▶ Task data:
+---+
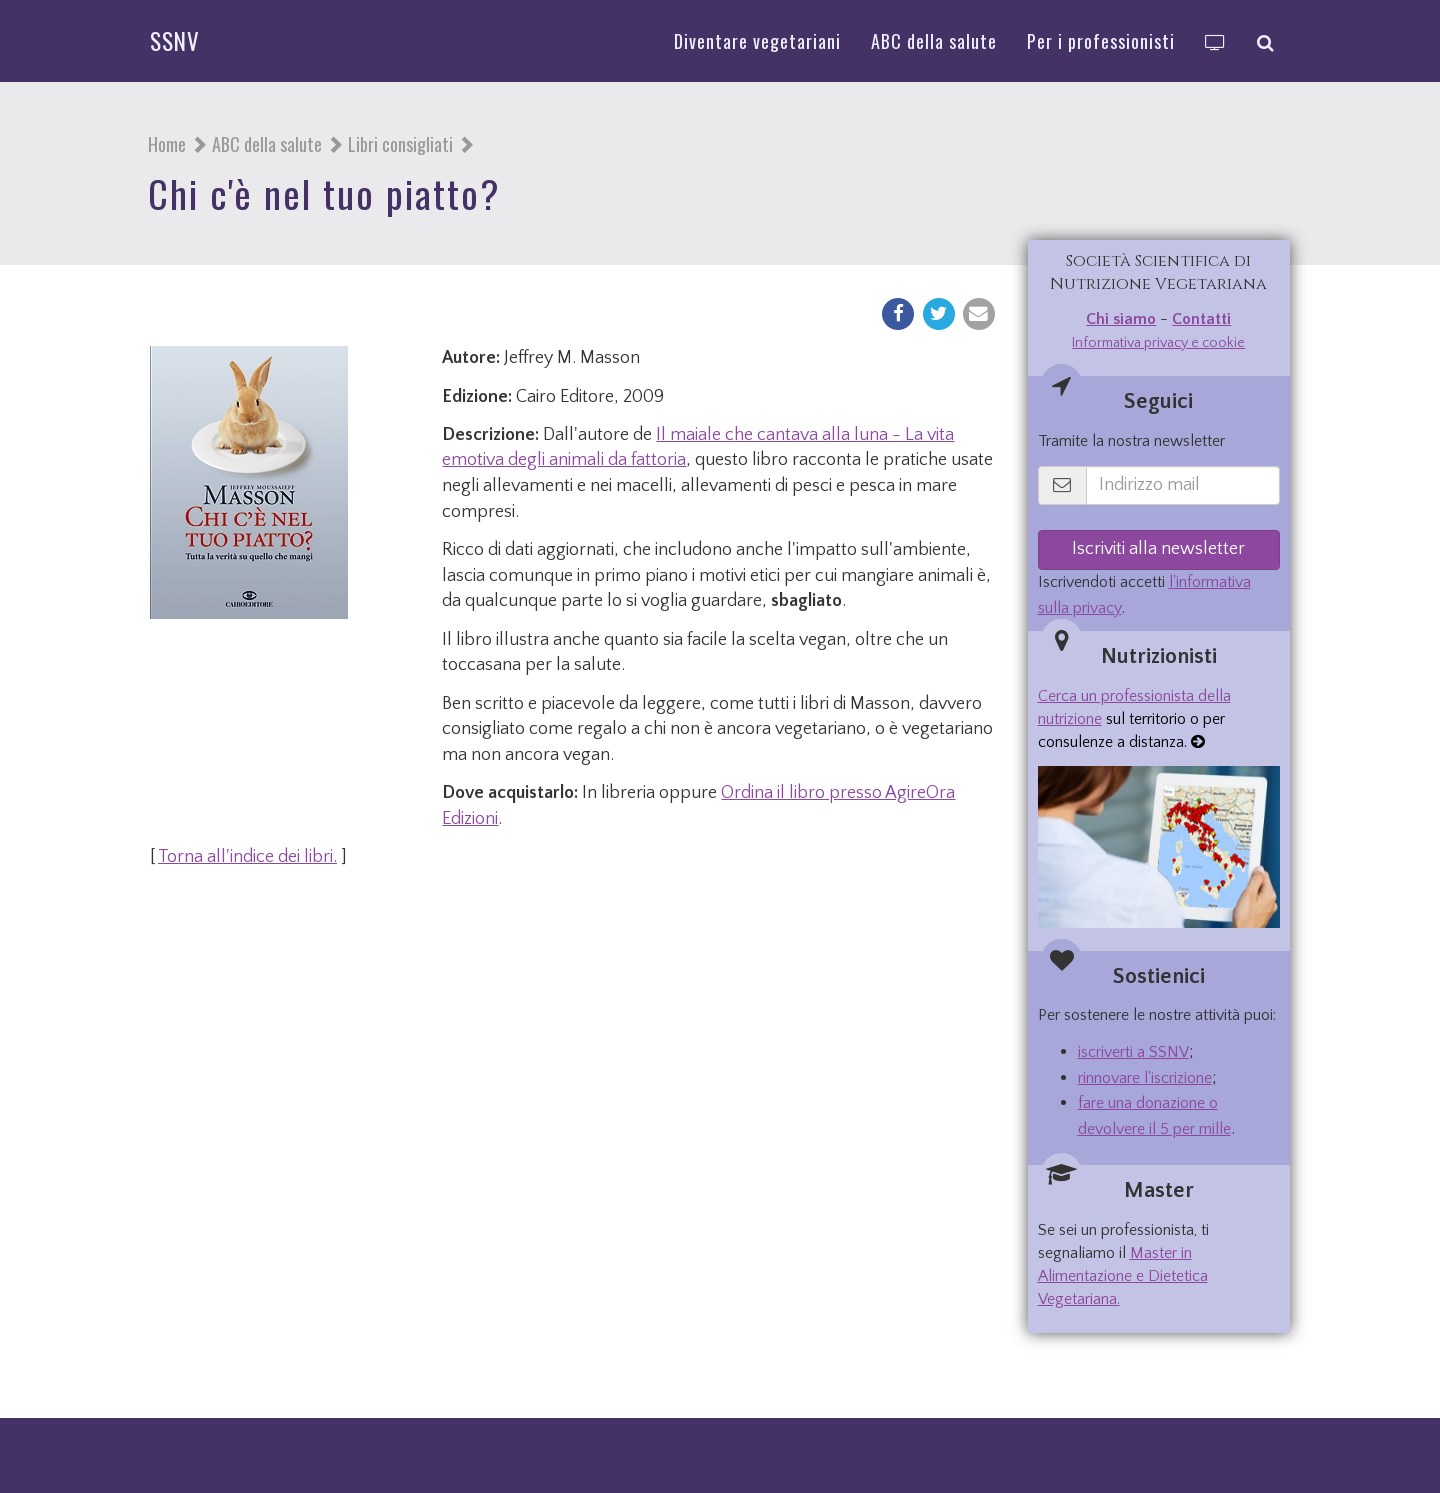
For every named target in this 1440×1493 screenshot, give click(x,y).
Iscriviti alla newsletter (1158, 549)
+---+
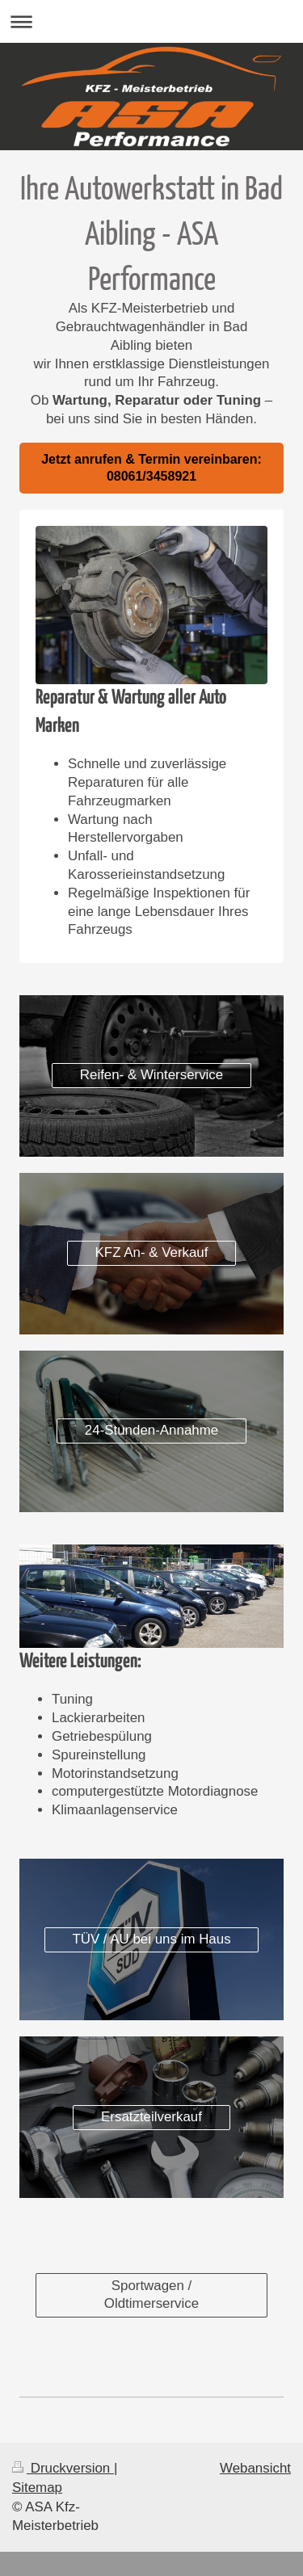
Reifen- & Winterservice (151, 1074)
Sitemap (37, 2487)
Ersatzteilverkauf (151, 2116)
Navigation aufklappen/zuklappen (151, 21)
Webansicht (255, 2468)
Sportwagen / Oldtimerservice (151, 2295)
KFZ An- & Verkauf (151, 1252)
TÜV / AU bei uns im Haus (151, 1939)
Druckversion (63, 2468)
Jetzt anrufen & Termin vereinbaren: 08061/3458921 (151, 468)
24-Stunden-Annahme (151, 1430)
+---+
▶ Work instructions: Rewrite the listing from the line with "For every named" up to and including the line with "Iscriviti alla newsletter (1158, 549)", swapping "named target" for "labeled target" and leaving everything else unchanged. Give only those lines.

▶ Answer to this task:
For every labeled target in this 1440×1493 screenshot, give click(x,y).
Iscriviti alla newsletter (1158, 549)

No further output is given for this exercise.